▸ TASK ITEM: Below are the records; return exactly the lines from the one with "Expand the Mirror type (대칭 유형) dropdown" through the final line, both included, minus any pictures.

▸ RECORDS PROVIDED:

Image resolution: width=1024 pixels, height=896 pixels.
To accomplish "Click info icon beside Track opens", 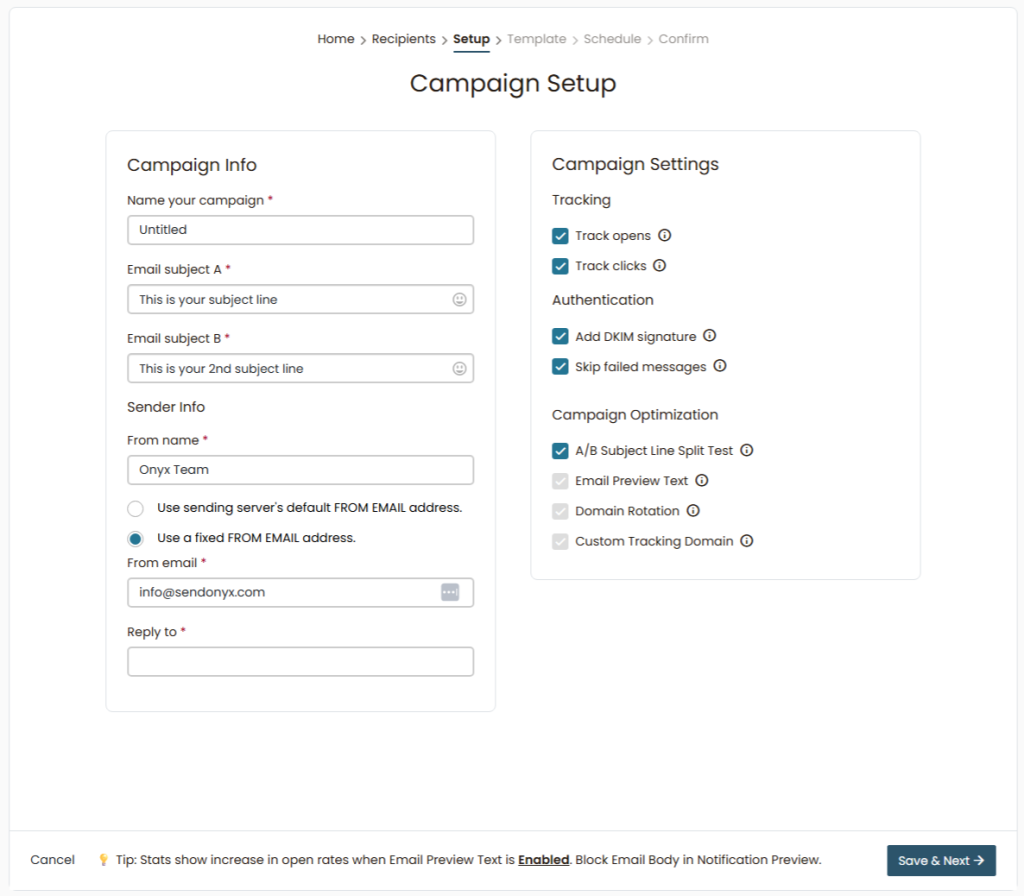I will pyautogui.click(x=665, y=236).
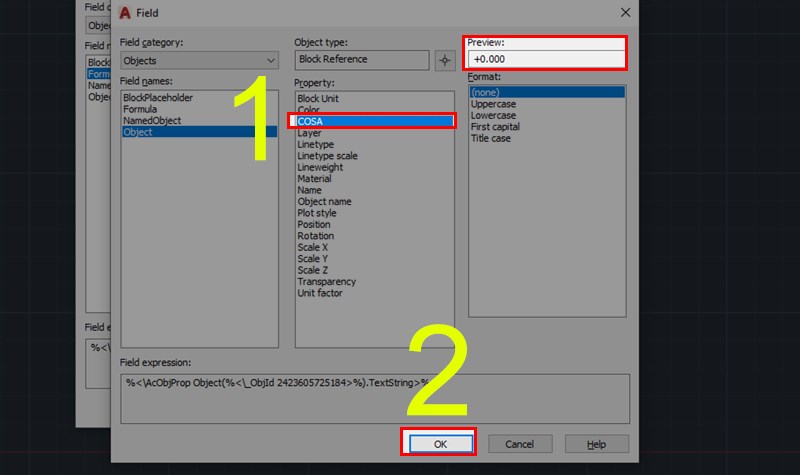Screen dimensions: 800x475
Task: Select Unit factor property
Action: pyautogui.click(x=319, y=293)
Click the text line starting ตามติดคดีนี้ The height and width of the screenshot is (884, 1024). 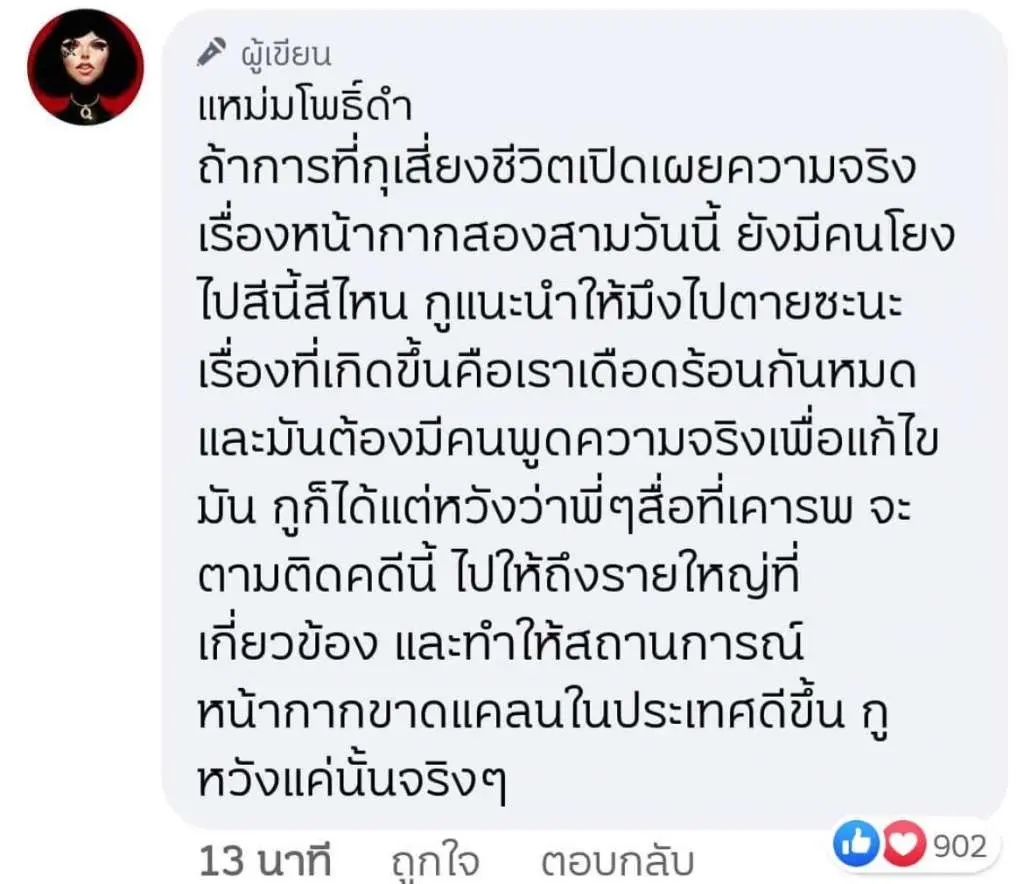(x=499, y=575)
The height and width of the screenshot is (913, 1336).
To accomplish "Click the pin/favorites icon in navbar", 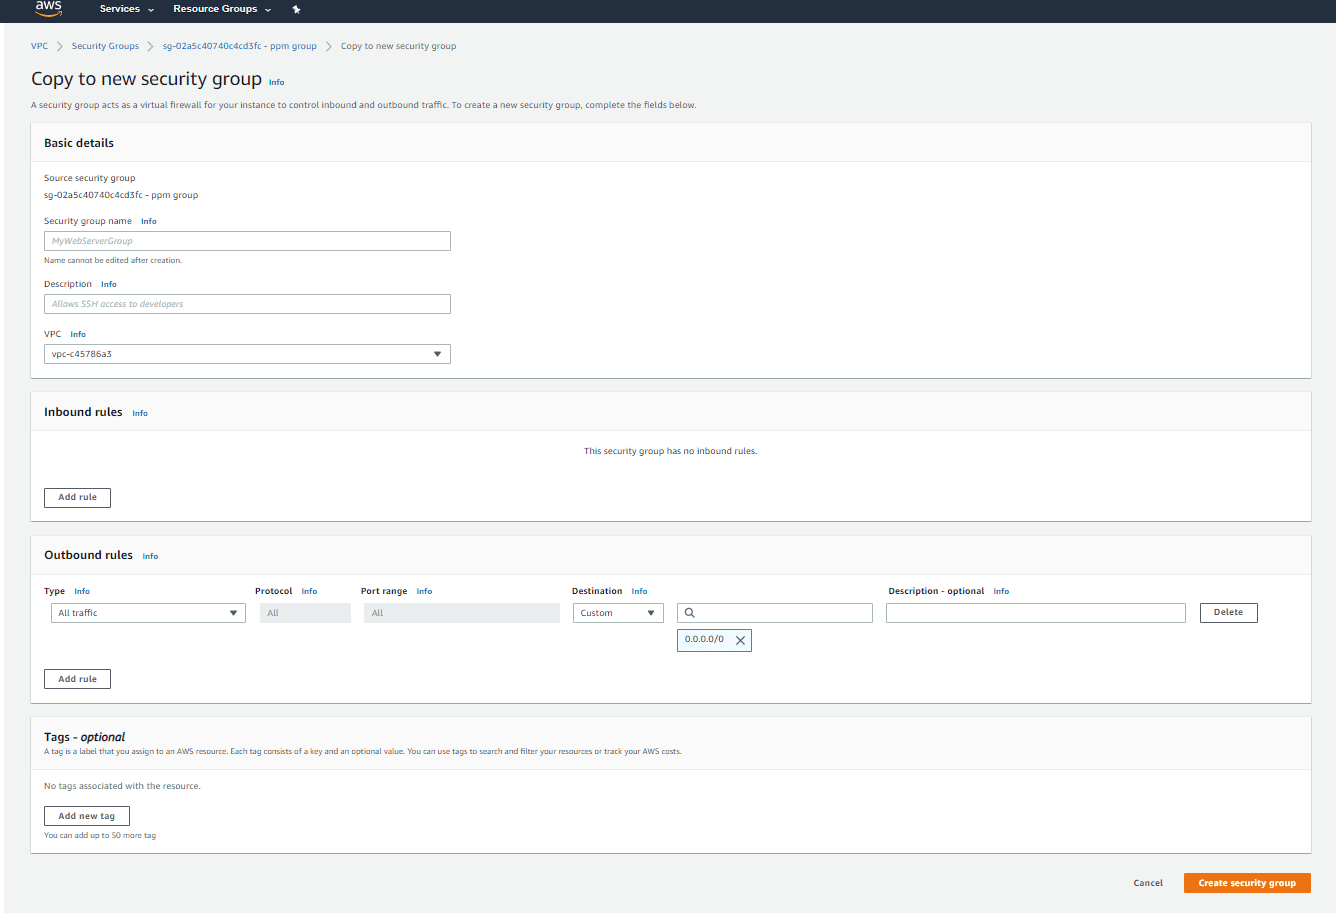I will [x=296, y=9].
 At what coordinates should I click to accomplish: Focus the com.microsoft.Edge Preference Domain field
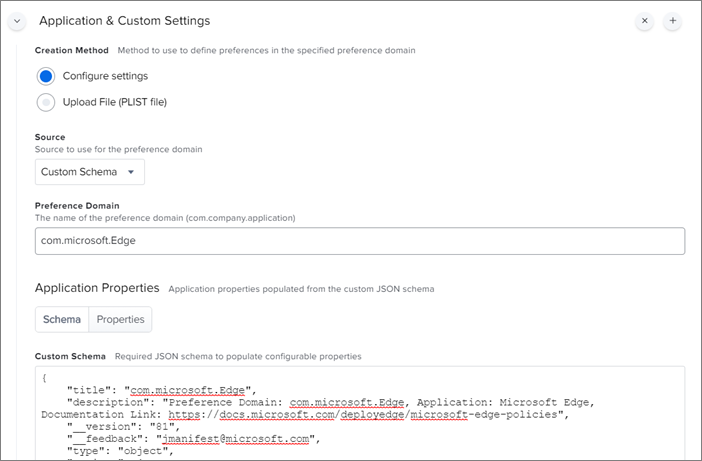(x=359, y=241)
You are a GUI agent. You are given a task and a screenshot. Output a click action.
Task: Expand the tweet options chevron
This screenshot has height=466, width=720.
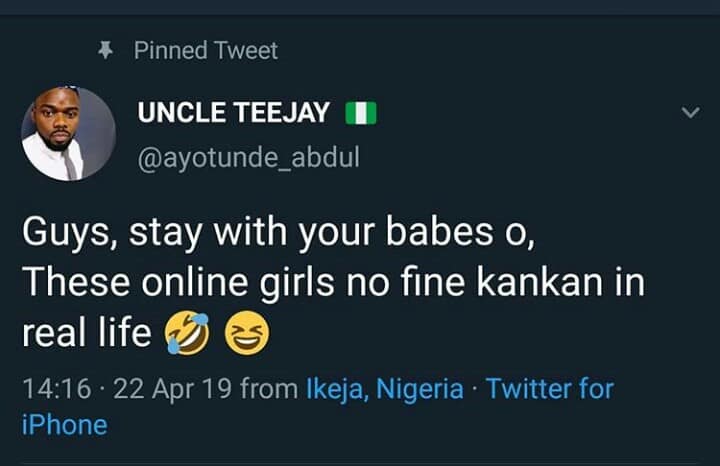pos(690,114)
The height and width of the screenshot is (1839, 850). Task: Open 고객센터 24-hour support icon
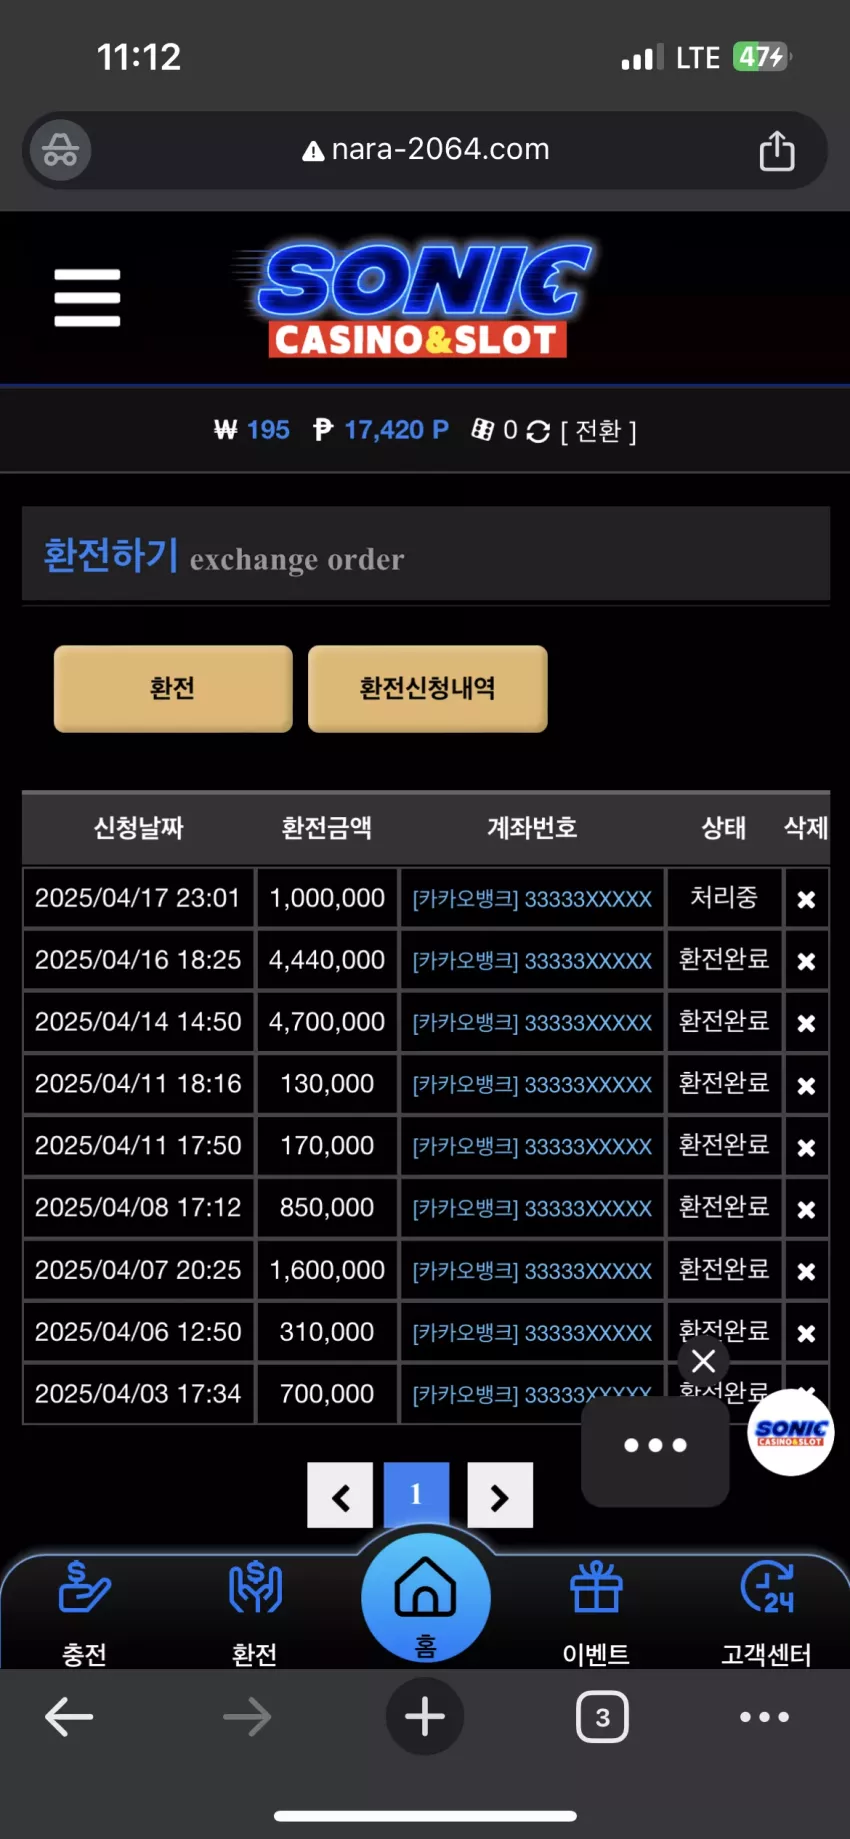click(767, 1587)
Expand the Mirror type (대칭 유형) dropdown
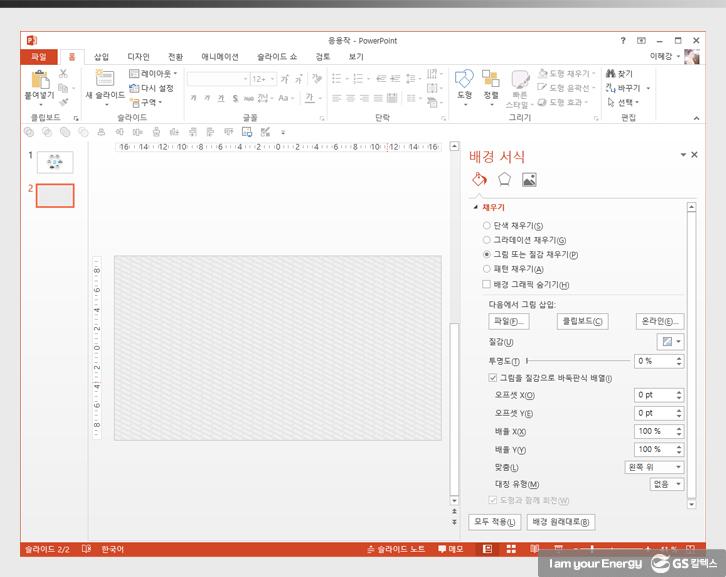Image resolution: width=726 pixels, height=577 pixels. pos(666,484)
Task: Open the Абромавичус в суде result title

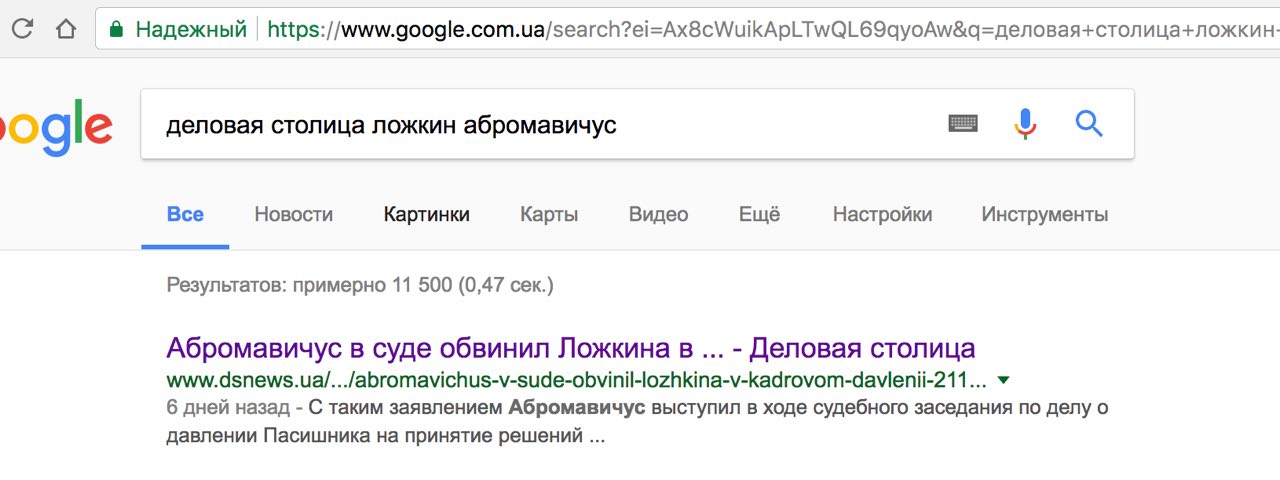Action: coord(570,348)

▸ WRITTEN REPLY:
Expand the Mirror type (대칭 유형) dropdown
Image resolution: width=726 pixels, height=577 pixels. pos(666,484)
Task: Open the Абромавичус в суде result title

Action: coord(570,348)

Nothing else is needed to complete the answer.